Stored data
####

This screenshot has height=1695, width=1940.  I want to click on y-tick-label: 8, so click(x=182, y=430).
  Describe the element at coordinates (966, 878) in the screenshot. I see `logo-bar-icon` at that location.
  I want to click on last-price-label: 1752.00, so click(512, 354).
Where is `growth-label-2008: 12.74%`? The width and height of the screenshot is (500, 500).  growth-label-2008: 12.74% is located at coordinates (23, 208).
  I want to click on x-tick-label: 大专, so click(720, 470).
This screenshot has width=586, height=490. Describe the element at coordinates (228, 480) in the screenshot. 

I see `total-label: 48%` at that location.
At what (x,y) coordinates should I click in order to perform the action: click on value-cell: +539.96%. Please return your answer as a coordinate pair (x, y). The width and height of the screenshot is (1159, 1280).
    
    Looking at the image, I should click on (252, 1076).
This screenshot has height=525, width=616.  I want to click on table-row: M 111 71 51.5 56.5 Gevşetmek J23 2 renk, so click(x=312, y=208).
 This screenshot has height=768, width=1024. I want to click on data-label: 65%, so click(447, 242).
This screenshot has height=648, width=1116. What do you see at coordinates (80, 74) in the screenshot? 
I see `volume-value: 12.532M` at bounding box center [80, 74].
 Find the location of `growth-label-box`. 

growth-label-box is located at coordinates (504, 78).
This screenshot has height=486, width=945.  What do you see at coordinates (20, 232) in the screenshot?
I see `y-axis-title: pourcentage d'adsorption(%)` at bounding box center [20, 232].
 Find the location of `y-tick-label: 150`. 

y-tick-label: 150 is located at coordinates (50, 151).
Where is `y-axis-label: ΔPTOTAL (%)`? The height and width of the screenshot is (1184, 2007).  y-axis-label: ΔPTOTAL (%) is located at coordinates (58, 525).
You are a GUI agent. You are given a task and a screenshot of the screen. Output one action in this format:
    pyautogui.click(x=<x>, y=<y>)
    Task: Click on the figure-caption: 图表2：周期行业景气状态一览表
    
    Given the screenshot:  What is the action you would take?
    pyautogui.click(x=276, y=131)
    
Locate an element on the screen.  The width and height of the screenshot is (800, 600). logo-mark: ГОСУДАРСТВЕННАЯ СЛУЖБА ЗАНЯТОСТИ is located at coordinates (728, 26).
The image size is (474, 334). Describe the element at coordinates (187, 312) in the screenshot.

####

[Task description]:
Rewrite the lines of the stored data from the one containing "This screenshot has height=525, width=616." through the end of the stored data, both included. Replace "Find the location of" with "Locate" and leave everything else unchanged.

[Answer space]:
This screenshot has height=525, width=616.  I want to click on table-row: M 111 71 51.5 56.5 Gevşetmek J23 2 renk, so click(x=312, y=208).
 This screenshot has height=768, width=1024. I want to click on data-label: 65%, so click(447, 242).
This screenshot has height=648, width=1116. What do you see at coordinates (80, 74) in the screenshot? 
I see `volume-value: 12.532M` at bounding box center [80, 74].
 Locate `growth-label-box`. 

growth-label-box is located at coordinates (504, 78).
This screenshot has height=486, width=945.  What do you see at coordinates (20, 232) in the screenshot?
I see `y-axis-title: pourcentage d'adsorption(%)` at bounding box center [20, 232].
 Locate `y-tick-label: 150`. 

y-tick-label: 150 is located at coordinates (50, 151).
Where is `y-axis-label: ΔPTOTAL (%)`? The height and width of the screenshot is (1184, 2007).  y-axis-label: ΔPTOTAL (%) is located at coordinates (58, 525).
You are a GUI agent. You are given a task and a screenshot of the screen. Output one action in this format:
    pyautogui.click(x=<x>, y=<y>)
    Task: Click on the figure-caption: 图表2：周期行业景气状态一览表
    
    Given the screenshot:  What is the action you would take?
    pyautogui.click(x=276, y=131)
    
Locate an element on the screen.  The width and height of the screenshot is (800, 600). logo-mark: ГОСУДАРСТВЕННАЯ СЛУЖБА ЗАНЯТОСТИ is located at coordinates (728, 26).
The image size is (474, 334). Describe the element at coordinates (187, 312) in the screenshot.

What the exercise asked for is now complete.